Two weeks after that, Hermione told Harry that she was leaving Grimmauld Place to move in with Adrian Hailstork.

This time Harry didn't have to think twice. He immediately threw his arms around Hermione and hugged her fiercely, daring his ghosts to have one bloody thing to say about it.

"You're not upset with me?" she said, blinking tearily into his face.

"You're barking," Harry chided, and hugged her again. "It's fantastic. Don't you think some of us deserve to be happy? Cripes, Hermione, it gives the rest of us hope."

He hadn't meant that personally, but Hermione clung to him and said, "I feel like I'm abandoning you to this horrid house and its depressing memories. Like I'm running out on you."

"You're not," Harry said. "Invite me to tea first thing, agreed?"

Once Hermione was gone, though, the ghosts grew stronger. He was cold ninety percent of the time, and they were into summer now.

The last straw was coming home to find Tonks anxiously waiting to speak with him. Harry assumed at once that she and Remus were giving notice.

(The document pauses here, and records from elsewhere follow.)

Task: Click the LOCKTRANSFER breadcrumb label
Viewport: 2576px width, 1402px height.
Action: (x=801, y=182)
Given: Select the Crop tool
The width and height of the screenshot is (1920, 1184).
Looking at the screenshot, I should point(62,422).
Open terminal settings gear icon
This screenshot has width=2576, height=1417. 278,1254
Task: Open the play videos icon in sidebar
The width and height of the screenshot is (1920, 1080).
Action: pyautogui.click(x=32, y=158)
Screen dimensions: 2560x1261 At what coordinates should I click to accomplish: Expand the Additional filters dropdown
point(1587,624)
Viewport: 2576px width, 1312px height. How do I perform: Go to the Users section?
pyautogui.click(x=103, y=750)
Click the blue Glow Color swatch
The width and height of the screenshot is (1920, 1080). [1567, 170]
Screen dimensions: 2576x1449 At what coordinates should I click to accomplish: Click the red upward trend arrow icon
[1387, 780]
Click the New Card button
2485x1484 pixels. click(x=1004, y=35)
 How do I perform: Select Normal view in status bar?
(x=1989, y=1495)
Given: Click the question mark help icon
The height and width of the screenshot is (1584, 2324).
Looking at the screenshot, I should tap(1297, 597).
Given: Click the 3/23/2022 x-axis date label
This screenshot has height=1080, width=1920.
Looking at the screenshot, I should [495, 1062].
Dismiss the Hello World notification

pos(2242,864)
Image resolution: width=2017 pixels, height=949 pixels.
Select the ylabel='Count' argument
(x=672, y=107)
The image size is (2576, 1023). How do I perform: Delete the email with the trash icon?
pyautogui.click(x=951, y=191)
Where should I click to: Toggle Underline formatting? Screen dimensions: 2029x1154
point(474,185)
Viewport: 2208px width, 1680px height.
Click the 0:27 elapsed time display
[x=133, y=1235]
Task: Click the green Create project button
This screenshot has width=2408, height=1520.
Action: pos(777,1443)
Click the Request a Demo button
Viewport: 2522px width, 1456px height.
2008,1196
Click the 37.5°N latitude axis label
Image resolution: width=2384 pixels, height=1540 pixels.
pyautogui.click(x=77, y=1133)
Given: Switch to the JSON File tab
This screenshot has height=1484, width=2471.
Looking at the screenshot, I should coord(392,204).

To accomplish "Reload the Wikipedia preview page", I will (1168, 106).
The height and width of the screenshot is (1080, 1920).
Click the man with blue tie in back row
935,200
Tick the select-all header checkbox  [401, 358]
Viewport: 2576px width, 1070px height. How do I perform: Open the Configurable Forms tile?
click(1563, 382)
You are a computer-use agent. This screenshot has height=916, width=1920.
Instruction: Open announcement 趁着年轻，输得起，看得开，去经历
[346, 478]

He should have known better. Tonks's hair was mousy, her features drawn and tired. Harry realised it had been weeks since he'd been startled by her orange-streaked magenta hair.

Braced to be mature and supportive about the fact that all of his friends were deserting him, Harry was horrified when Tonks broke down and sobbed into her hands. He brought her tissues and tea, then waited until she blinked up at him and whispered, "It's Remus. It's the Wolfsbane. Oh, Harry, I don't know what to do!"

Neither did Harry. But he figured Snape would.